Only a short jaunt from a busy trail in the Sandwich Range, White Mountain National Forest, lies a special primeval forest that holds rare secrets to New Hampshire's distant past, unbeknownst to the common passerby. Situated in a bowl-shaped glacial cirque, the saddle of Passaconway and Whiteface mountains forms its northern headwall offering centuries of protection from the disastrous hurricane of 1938, wildfire and generations loggers that took 99% of all forest in the east. What remains is a pocket of old northern hardwoods forest that appears as it had to early settlers and Native Americans. As a testament to its magic, and the dedication of the Wonalancet Outdoor Club, it became protected and named The Bowl Research Natural Area in 1913 - the very year Henry Ford developed the modern assembly line.
On a mild winter day, I strapped on my snowshoes and walked through a small village to Dicey Mills trail for over a mile until I reached the bowl. I walked to the west to find Wonalancet brook, then hiked north. It wasn't long before I encountered a towering grove of sugar maples across the brook. Large trees with tall, straight trunks and no low hanging limbs gave the first clue that I was entering a special place. The forest's energy changed from there on.
Not much further up the brook toward its headwaters, I came across a cathedral of gargantuan yellow birch, American beech and more sugar maple - some of which have been recorded to be over 400 years old.

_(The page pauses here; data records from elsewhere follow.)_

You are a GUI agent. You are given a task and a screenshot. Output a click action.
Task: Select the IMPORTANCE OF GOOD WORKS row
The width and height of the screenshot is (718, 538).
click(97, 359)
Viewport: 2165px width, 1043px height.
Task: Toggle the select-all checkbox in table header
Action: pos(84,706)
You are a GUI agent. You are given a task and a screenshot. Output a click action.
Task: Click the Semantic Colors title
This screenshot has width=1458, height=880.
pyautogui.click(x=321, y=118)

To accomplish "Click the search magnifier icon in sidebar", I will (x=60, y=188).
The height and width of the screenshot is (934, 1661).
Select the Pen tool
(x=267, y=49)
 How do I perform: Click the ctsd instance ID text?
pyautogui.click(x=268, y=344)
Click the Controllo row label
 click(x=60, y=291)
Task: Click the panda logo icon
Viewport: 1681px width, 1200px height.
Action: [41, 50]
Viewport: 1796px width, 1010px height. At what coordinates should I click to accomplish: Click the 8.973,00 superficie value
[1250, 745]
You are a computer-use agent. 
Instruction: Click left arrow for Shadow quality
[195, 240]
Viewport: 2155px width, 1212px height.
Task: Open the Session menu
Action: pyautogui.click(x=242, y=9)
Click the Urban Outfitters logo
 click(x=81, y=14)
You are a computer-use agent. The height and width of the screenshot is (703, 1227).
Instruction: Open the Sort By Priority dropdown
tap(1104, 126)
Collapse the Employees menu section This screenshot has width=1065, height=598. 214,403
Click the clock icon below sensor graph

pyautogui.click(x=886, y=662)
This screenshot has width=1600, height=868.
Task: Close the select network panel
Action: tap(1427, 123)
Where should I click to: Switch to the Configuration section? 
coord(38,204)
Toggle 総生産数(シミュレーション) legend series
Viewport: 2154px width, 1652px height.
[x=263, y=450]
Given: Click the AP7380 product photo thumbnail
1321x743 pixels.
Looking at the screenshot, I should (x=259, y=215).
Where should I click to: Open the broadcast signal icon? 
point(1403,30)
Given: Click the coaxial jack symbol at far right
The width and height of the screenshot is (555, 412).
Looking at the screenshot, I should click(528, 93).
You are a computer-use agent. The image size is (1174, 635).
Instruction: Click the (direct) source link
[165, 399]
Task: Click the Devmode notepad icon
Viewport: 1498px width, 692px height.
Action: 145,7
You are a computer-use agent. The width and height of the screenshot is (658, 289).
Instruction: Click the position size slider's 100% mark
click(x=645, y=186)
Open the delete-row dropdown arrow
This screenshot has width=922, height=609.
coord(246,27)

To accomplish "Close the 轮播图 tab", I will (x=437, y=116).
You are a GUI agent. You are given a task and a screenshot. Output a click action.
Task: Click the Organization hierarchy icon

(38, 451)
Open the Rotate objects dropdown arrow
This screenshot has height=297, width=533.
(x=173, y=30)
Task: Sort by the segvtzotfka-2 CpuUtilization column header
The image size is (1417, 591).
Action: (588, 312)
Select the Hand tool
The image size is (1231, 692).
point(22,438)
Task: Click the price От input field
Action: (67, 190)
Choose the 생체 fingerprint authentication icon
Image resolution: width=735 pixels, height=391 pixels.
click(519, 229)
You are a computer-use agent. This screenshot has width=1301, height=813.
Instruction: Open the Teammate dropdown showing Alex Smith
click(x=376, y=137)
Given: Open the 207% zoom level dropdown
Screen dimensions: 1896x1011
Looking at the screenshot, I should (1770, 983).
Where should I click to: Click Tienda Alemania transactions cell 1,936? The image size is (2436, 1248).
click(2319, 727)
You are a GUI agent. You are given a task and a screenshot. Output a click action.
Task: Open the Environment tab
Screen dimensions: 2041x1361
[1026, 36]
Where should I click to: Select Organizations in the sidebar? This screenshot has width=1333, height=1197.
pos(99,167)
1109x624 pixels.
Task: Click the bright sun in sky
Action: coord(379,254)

I've seen these species many times before in second-growth forests, but never like this. Here, they were spaced far apart with a small shrub understory of hobble-bush and striped maple.
The sugar maples are as tall as I have ever seen them. Their buttressed roots are meant to keep them from toppling over during storms. Their crowns are a tangle of gnarly branches with evident pruning from harsh winds.
The spacing between trees is reminiscent of a park, with a lot of open space in the understory and little open space in the crown. Downed trees were frequent, forming pits and mounds from upended root balls.
Rocks of all shapes and sizes were strewn about all over to suggest that no agriculture had ever occurred. No stone walls, structures, litter, invasive species or obvious absence of rocks were anywhere to be found.
At some point, I stood still and listened to the melting snow drip from tall tree branches. I could hear the entire forest process the moisture to the bursting brook. I could smell the sweet scent of red spruce and feel the light winter breeze on my face. Through the leafless branches, I could see the surrounding mountain peaks in the distance.
Much like the ancient white pines I encountered in Elder's Grove in the Adirondacks, these trees also had bark that looked completely different than younger trees. Sugar maples were deeply furrowed with flaky bark, and yellow birch had scaly patterns in between papery bark. Large American beech were not nearly as smooth as younger trees.
Big trees are not the only sign of an old-growth forest. An abundance of wildlife and sign was seen all throughout the bowl. I noticed sprinkles of cuttings from red spruce twigs. During winter, red squirrels eat cone seeds for nutrients and often times take the twig by accident.
Bobcat and bear tracks lined the brook, pileated woodpeckers took advantage of standing dead logs, and many trees had lines of holes made from yellow-bellied sapsuckers. Fungus were abundant on dead and dying trees including chaga, and lichens were on trees and rocks.
A student of forests, I've come to learn that all woodlots tell a unique story. Nearly all have distinct legacies of human disturbance.Though, few pockets of virgin forest like this area remain that, to a trained eye, tell a very different tale - one of wilderness, harmony and pure nature. Many forests have big trees but few are pristine and undisturbed. And although all old growth forests have common characteristics, not all habitat's are represented today and, in my experience, every patch looks, feels and functions differently. Without the dedication of the Wonalancet Outdoor Club, Forest Service and other conservationists, this gem would not be what it is today.